All pump-and-dump schemes have two phases, hence the name. First, the price is artificially boosted, or pumped, way beyond its actual value. Then the insiders sell, or dump, at the peak, pulling the rug out from under everyone else, who are left holding the bag when the price comes crashing down. Thanks to the torrent of Crypto and NFT grifts over the past few years, most people are now fairly familiar with how this scheme plays out, how wealthy it can make the perpetrators, and how catastrophic the losses can be for the victims.

So, where is the alleged pump in the SpaceX IPO?

Well, how do you artificially raise the price of anything? Simple. Restrict the supply and coerce demand, and Musk is openly doing both.

Let’s start with supply. Most companies float between 10% and 30% of their shares in an IPO. Larger, more mature companies like SpaceX almost always aim for the higher end of that range.

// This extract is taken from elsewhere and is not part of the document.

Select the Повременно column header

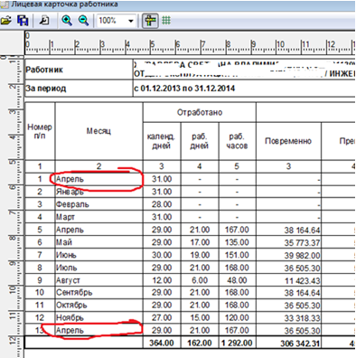288,141
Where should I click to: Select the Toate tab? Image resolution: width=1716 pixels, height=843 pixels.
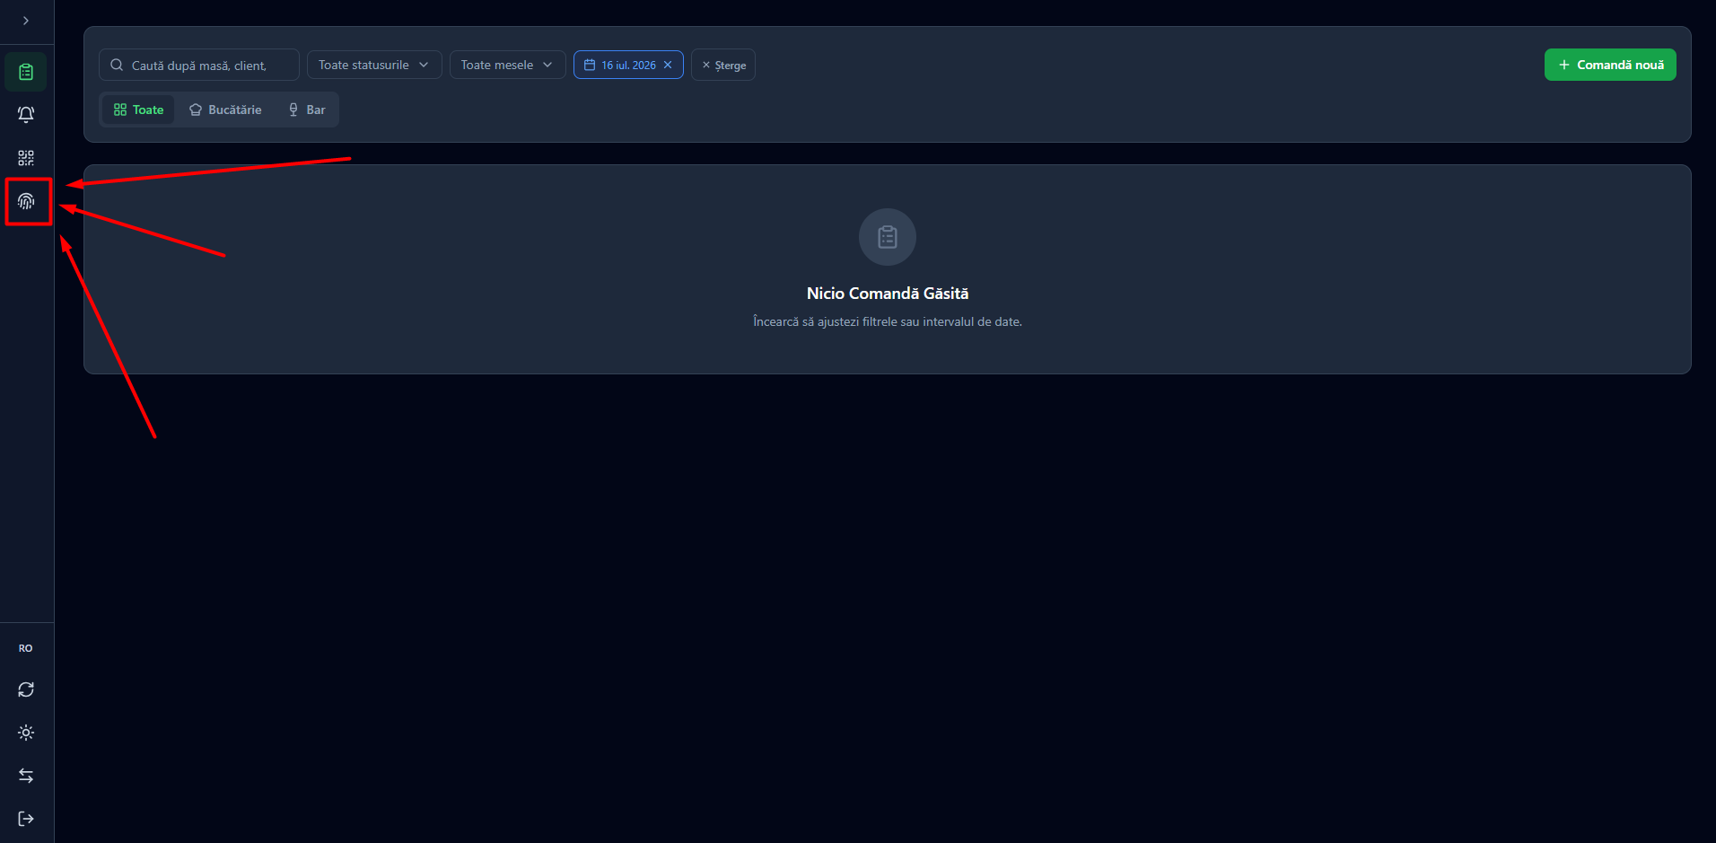click(x=138, y=110)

When you consider the colossal amount of capital SpaceX will require in the coming years just to remain functional (with more on that in a minute), it would make sense for SpaceX to offer more than 30%. But no, SpaceX is offering less than 5% of its stock.

This insane construction will create artificial scarcity, particularly when you take into account the company and the IPO’s publicity, and seriously jack up the price. This is the Beanie Baby approach to pricing.

But what about demand? Well, Musk has a way of jacking that up too.

In a normal IPO, 90% of the shares are allocated to institutional investors, such as banks and insurance funds, and 10% are allocated to retail investors, reflecting market demand. SpaceX has instead opted for a 70/30 split, allocating three times the typical amount of shares to retail investors! This strongly suggests that professional investors have seen the artificial scarcity tactics and don’t want to buy at that inflated price. So, despite offering an extremely constrained number of shares, SpaceX has to sell its wares to individual investors who are less likely to spot the ruse.

Musk has been hyping up SpaceX for years to his cult of brain-dead investors. Therefore, this split ratio also suggests they expect demand from those who swallow Musk’s constant lies and manipulations to be substantial

These factors alone are enough to jack the price up to insane levels. SpaceX targeted an IPO price of $1.75 trillion, then raised it to $2 trillion, and later lowered it to $1.8 trillion.

But I don’t think people realise the true extent of that estimate.IPOs are typically valued using a revenue multiple, where the overall value of the business is a multiple of its annual revenue, with the multiple being higher if the business is considered to have more growth potential. Most IPOs have a revenue multiple of around six, and famously, Facebook’s IPO was astonishingly high at around 11. Now, SpaceX generated $18.7 billion in revenue in 2025(including X and xAI, which recently merged). That means that it is targeting a revenue multiple of 96!

Even if you believe all of SpaceX’s BS (again, with more on that in a second), that is a totally fanciful and unjustifiable valuation.

Fortunately, Musk has found a way to push it even further and pull practically all of us into his grift.